→ Data rows:
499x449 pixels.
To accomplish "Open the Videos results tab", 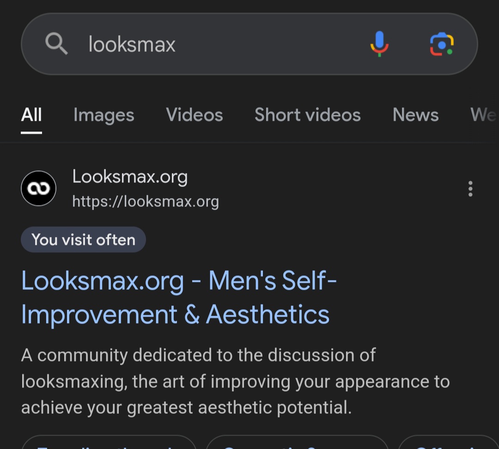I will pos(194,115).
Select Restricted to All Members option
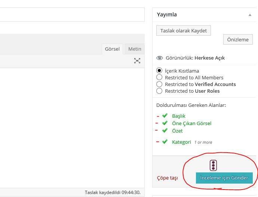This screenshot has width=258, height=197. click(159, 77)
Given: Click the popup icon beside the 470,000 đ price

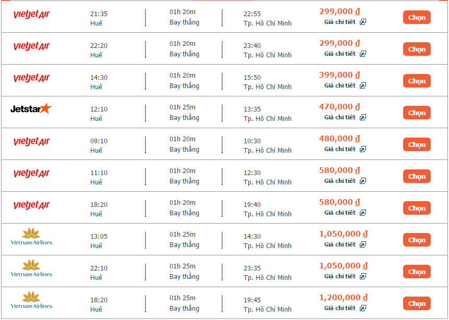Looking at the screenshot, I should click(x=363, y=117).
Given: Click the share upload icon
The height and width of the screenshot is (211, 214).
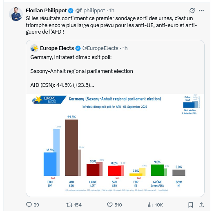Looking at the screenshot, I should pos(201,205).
==
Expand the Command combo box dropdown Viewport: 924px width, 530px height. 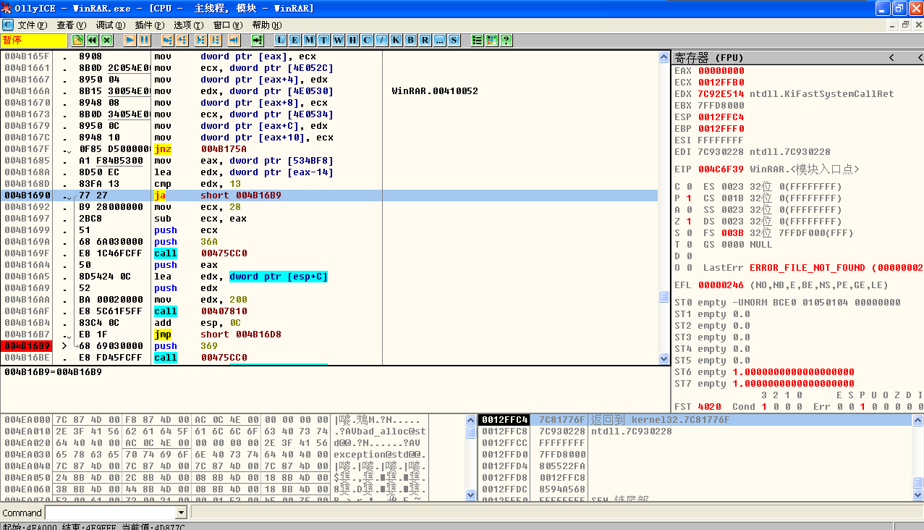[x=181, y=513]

→ Objective: Convert the lines from the line with "Given: Click the popup" to the line with "Looking at the screenshot, I should pos(201,205).", inclusive, into a JSON list of strings with one string per line, omitting blank lines and leaving the pictures out of the answer.

→ Answer for this exercise:
[
  "Given: Click the popup icon beside the 470,000 đ price",
  "Looking at the screenshot, I should click(x=363, y=117).",
  "Given: Click the share upload icon",
  "The height and width of the screenshot is (211, 214).",
  "Looking at the screenshot, I should pos(201,205)."
]